Today marks the opener for the 2020 red king crab fishing season. The beginning of the king crab season is always a busy time in Unalaska/Dutch Harbor, with the arrival of numerous fishermen from all over the country, as well as film and production crews with the widely known Discovery Channel television series Deadliest Catch.
Despite the influx of fishermen and television crews, this season was a little quieter than usual due to the coronavirus pandemic and local mitigation protocol that required most fishermen to quarantine for two weeks.
Blake Smithmeyer, the greenhorn on the Summer Bay—a boat made famous on Deadliest Catch by its iconic captain, "Wild" Bill—is a newcomer to the series and to commercial fishing.
Smithmeyer said he was working as a chef at a restaurant in Tacoma, Washington, before his friend, Landon Cheney—the engineer on the Summer Bay—received the call that ended up bringing Smithmeyer to Dutch Harbor.
"One of their guys on the last [Summer Bay] crew ended up quitting two weeks before they were about to go out," said Smithmeyer. "And I was next to [Cheney] when he got the phone call. So I was like, 'I'll go.' And two weeks later, here I am."

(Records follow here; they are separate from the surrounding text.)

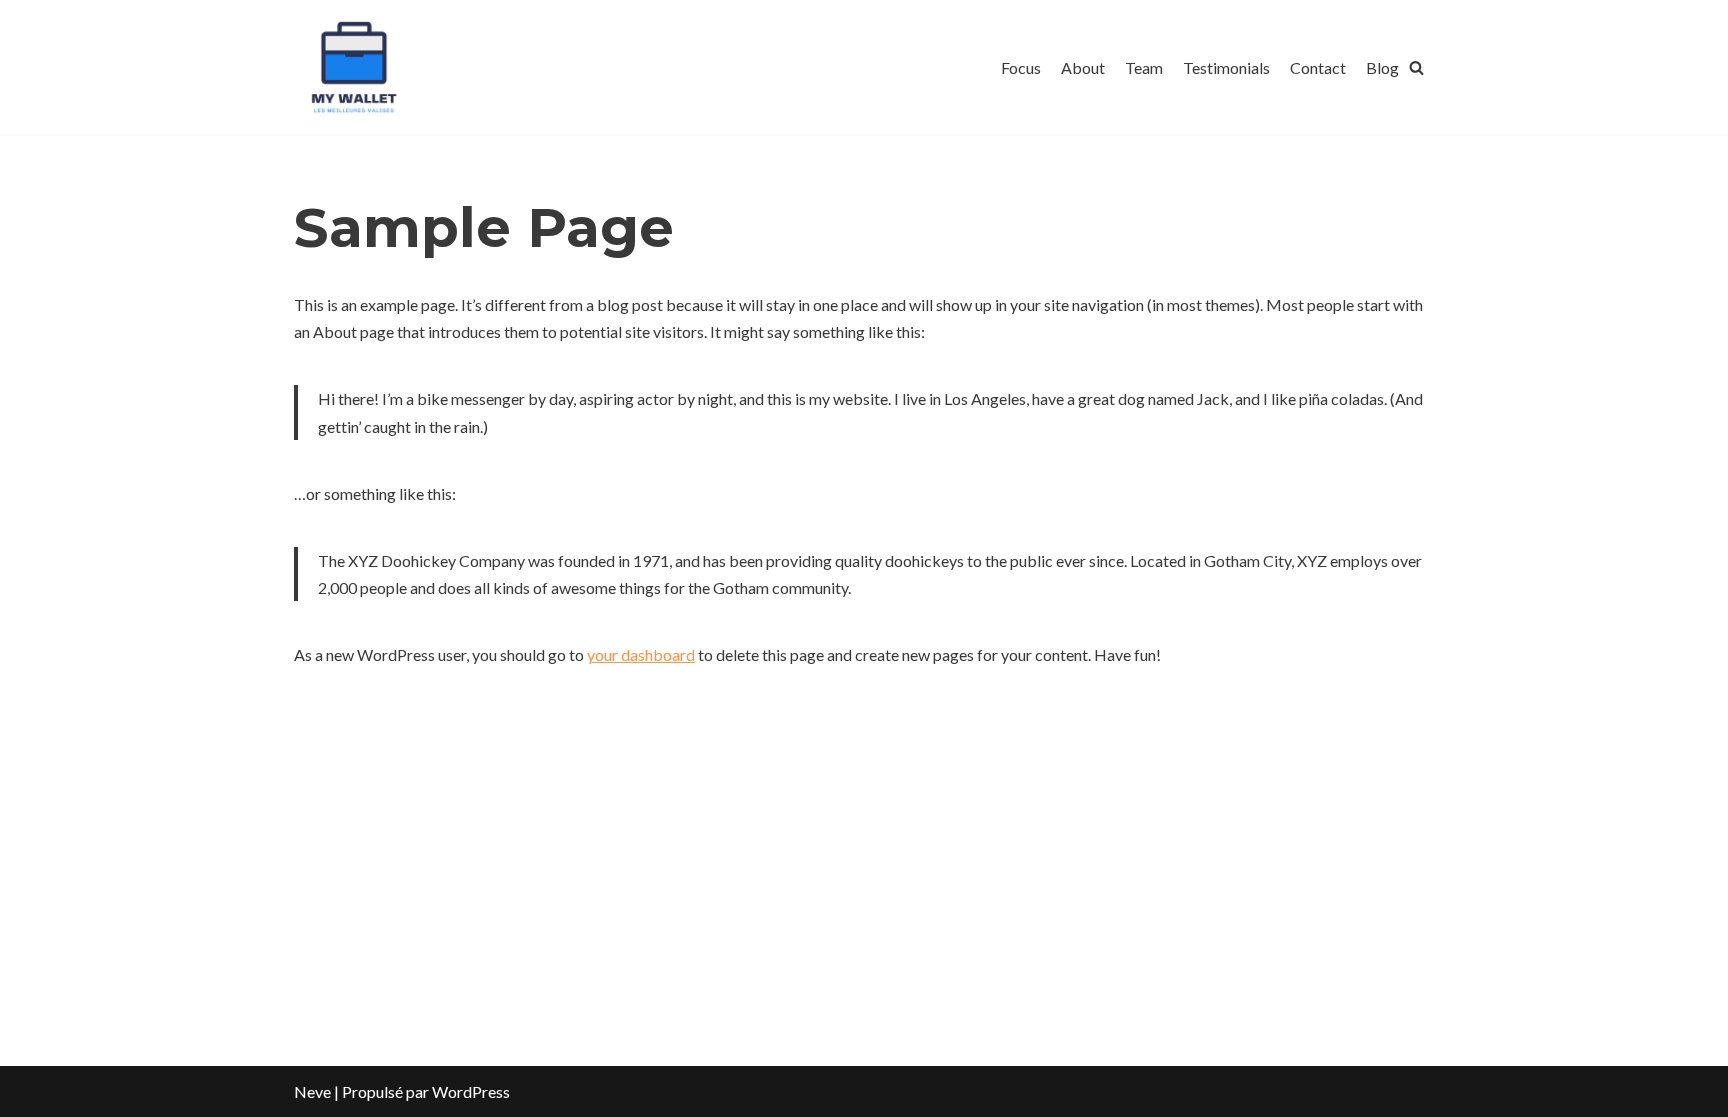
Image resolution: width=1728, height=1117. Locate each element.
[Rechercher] (1416, 67)
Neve (312, 1091)
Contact (1318, 67)
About (1083, 67)
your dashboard (641, 654)
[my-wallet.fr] (354, 67)
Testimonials (1226, 67)
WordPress (471, 1091)
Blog (1382, 67)
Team (1144, 67)
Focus (1021, 67)
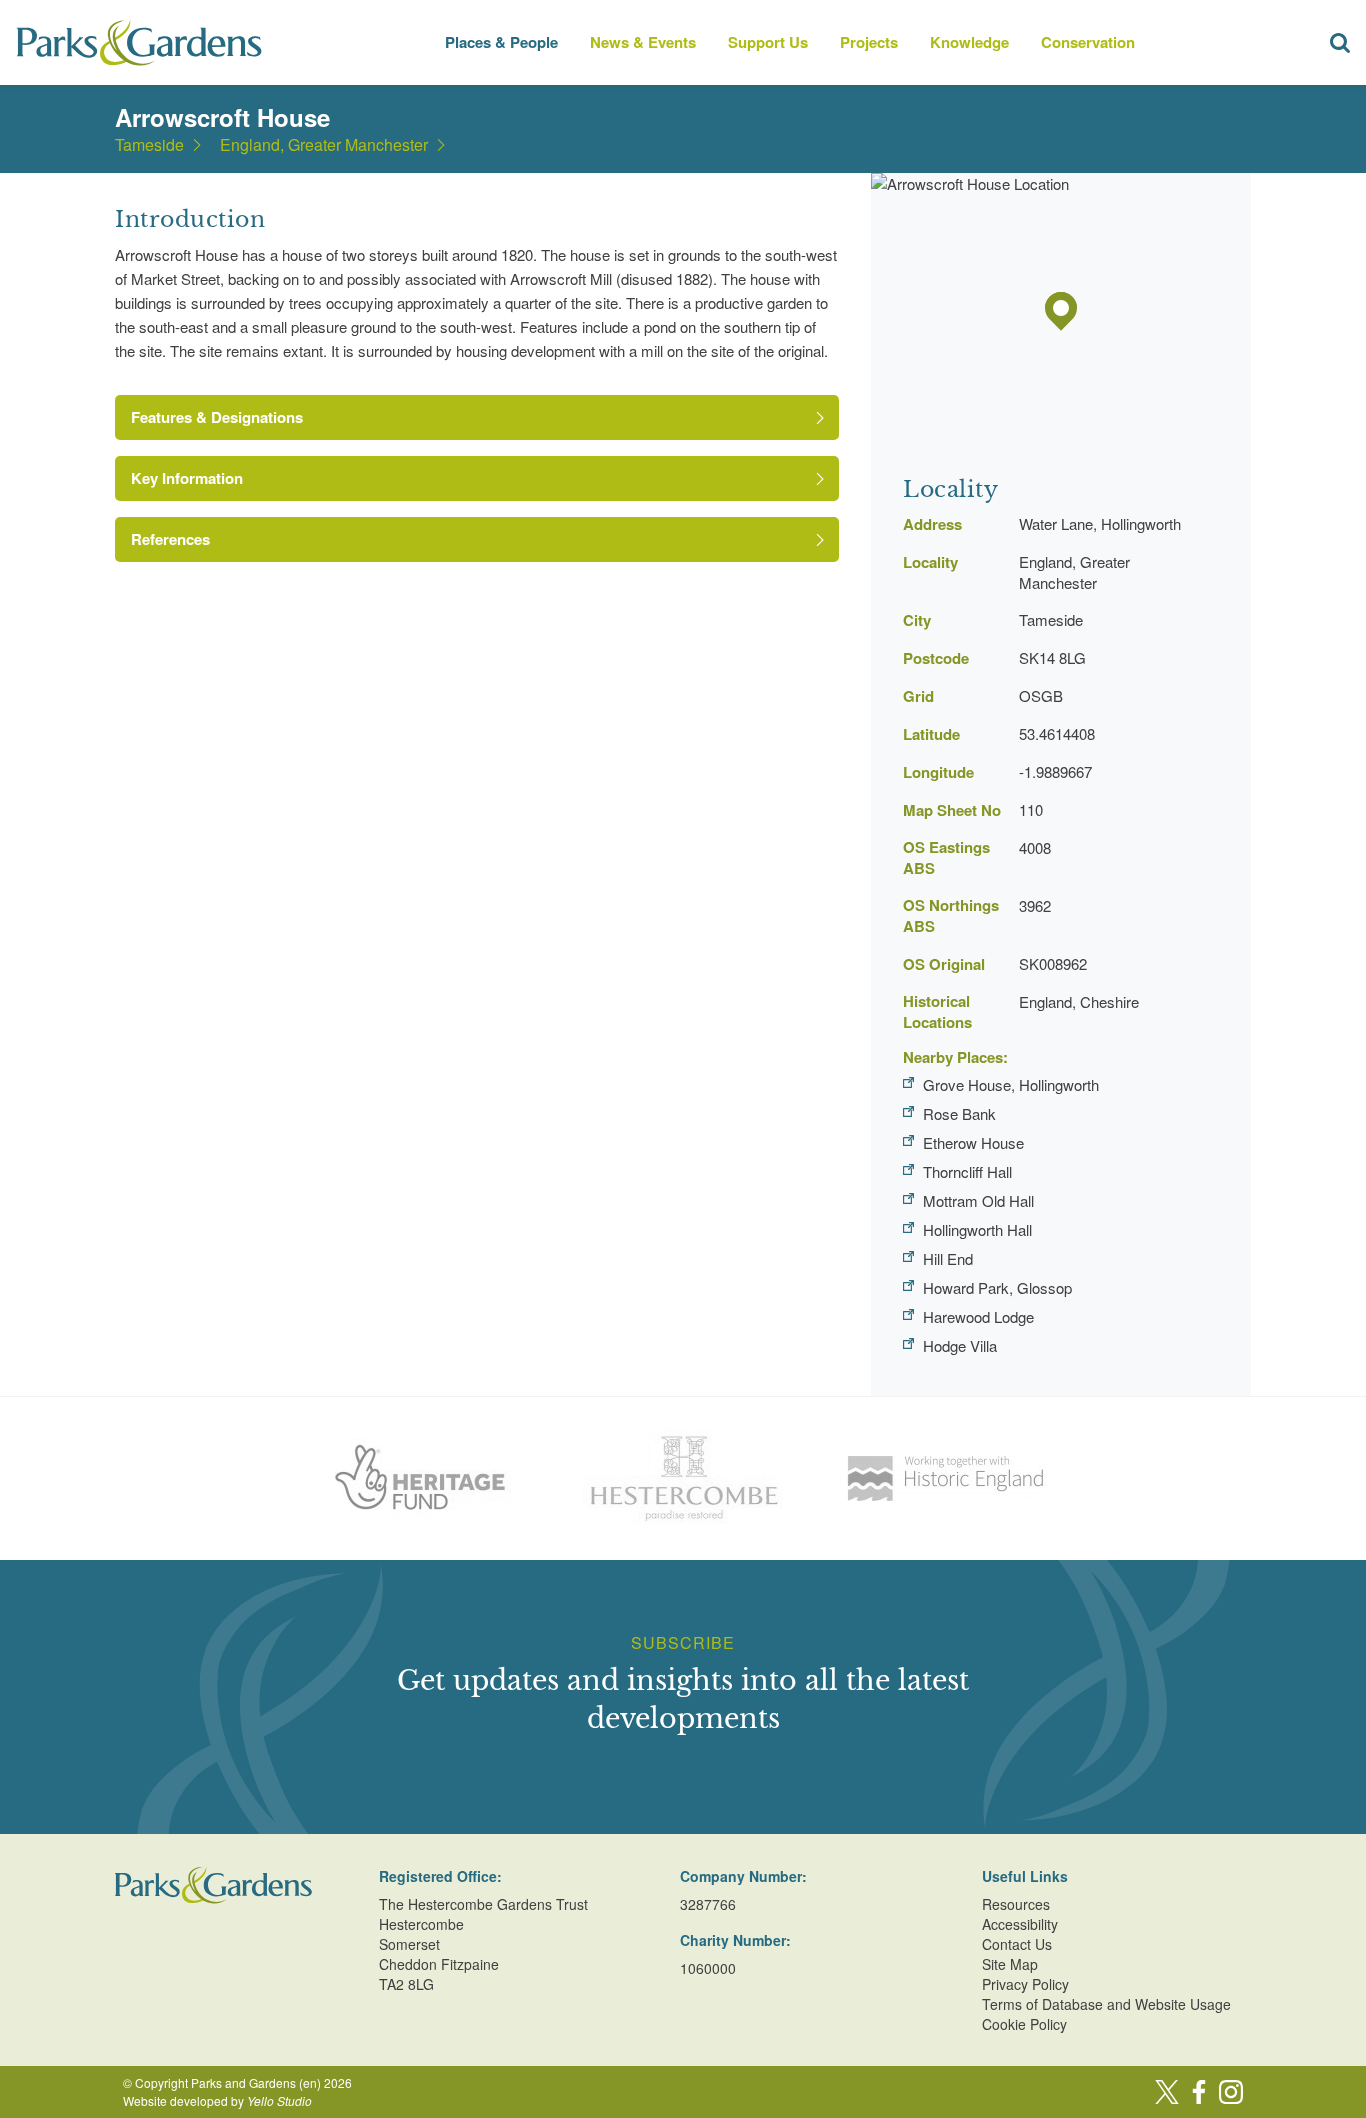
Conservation (1088, 42)
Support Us (768, 42)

Smithmeyer is clearly the new guy on the boat and in the pot yard where crewmates and even fishermen from other boats joined in in hassling him. But Smithmeyer said he's using his time as a greenhorn to his advantage, learning as much as he can, especially during his quarantine, before the season officially began.
"[I've spent] a lot of time cleaning, a lot of time just working, getting to know everything that I was going to be doing, shutting up and listening to what [the crew was] saying so I knew what to do," said Smithmeyer.
Smithmeyer said he flew up to Anchorage and from there he and the crew went to Homer, where they worked on the boat before coming to Dutch Harbor. When I asked him how long he'd quarantined for, his math didn't quite add up, but maybe that can be chalked up to a rookie mistake—he is a greenhorn, after all.
"Four or five [days] with the flight, two days in Homer working on the boat, and then four days to come here," said Smithmeyer.
According to Smithmeyer, he'd been quarantined for 13 or 14 days. But as I quickly added up the numbers he gave me in my head, I only counted 11 days—I gave him a quizzical look, asked him again how many days he had quarantined, and waited.
"Help," Smithmeyer said, looking for answers from other crew members as he realized his mistake. "I'm new, help."
Despite the discrepancy, Smithmeyer said the island's two-week quarantine mandate was communicated clearly to the crew.
"Our captain and the production company—they told us everything we needed to do," explained Smithmeyer. "They spelled it out very well and talked to us on the phone about how we had to quarantine and make sure not to go out, and make sure that if we even left our boat, to have a mask on to protect the other boats from getting sick."
Mason Twyman on the F/V Saga—who came up to the island on Sept. 22—said his captain also stressed the importance of observing the two-week quarantine.
"He said, 'Hey, we've got to do the quarantine. We've got to do it right because if we don't, there's a hefty fine, and we can get shut down, the whole boat,'" said Twyman. "'The whole business can get shut down right at the start.'"
Twyman said the quarantine period has been a great opportunity for "sprucing the boat up" and making sure everything is in order. And Landon Cheney on the Summer Bay echoed Twyman's appreciation for the extra time to tighten things up before heading out to fish.
Cheney also said that it's been a good opportunity to develop positive companionship among the crew.
"For me personally, [the quarantine] has been really good," said Cheney. "It's allowed some of the new guys on the boat to get plugged in with the camaraderie that we like to have on the Summer Bay. That's really important for us. We like to gas each other up on the boat and be positive."
According to Twyman, he and his crew had been tested for COVID-19 after their quarantine to ensure that they weren't contagious. Discovery production employees did not confirm that protocols, such as quarantining or testing, are part of their official mitigation plans.
Cheney said he hopes their efforts in quarantining help keep the community safe and that after the season, the added precautions will help mitigate issues with fishermen leaving the island between or after seasons.
"After we work our butts off, I'm really hoping that it's not too complicated to go home and spend time with loved ones," said Cheney.